→ TRY IT
Stop at the line containing "Viewport: 263px width, 161px height.": write out every line from the beginning of the entries up to and including it, minus the pictures.

[[ INPUT open ]]

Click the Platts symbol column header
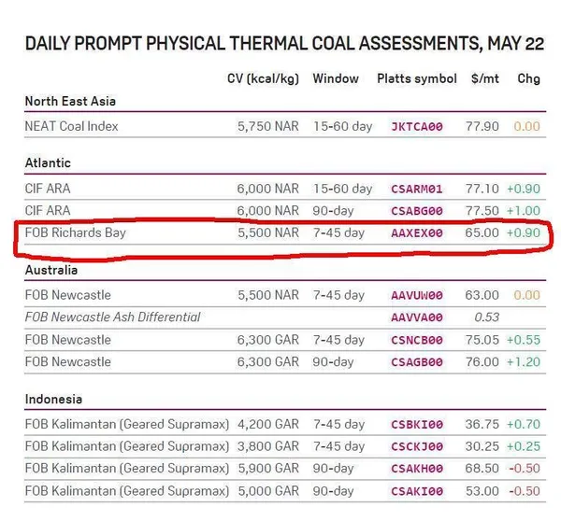Screen dimensions: 561x521 coord(417,78)
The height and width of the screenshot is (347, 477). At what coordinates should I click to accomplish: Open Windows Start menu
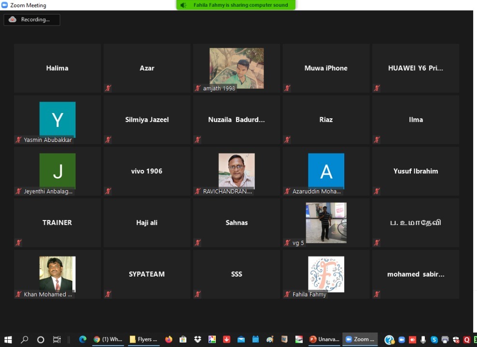[x=8, y=339]
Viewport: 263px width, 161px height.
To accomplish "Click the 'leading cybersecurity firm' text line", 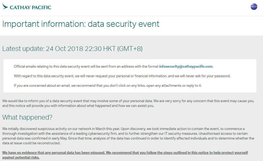I will pos(125,133).
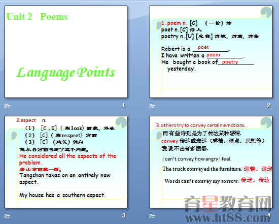The height and width of the screenshot is (224, 279).
Task: Click the animation star icon under slide 4
Action: tap(152, 216)
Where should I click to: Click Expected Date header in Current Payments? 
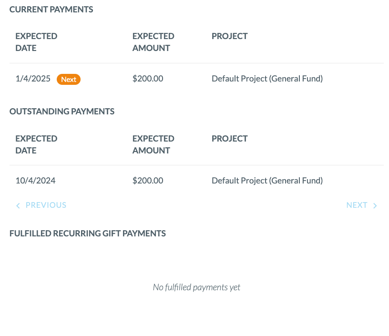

[[ INPUT closed ]]

→ YOUR SOLUTION
Click the Platts symbol column header
Screen dimensions: 561x521 coord(417,78)
The height and width of the screenshot is (347, 477). At what coordinates should I click to accomplish: Open Windows Start menu
[x=8, y=339]
Viewport: 263px width, 161px height.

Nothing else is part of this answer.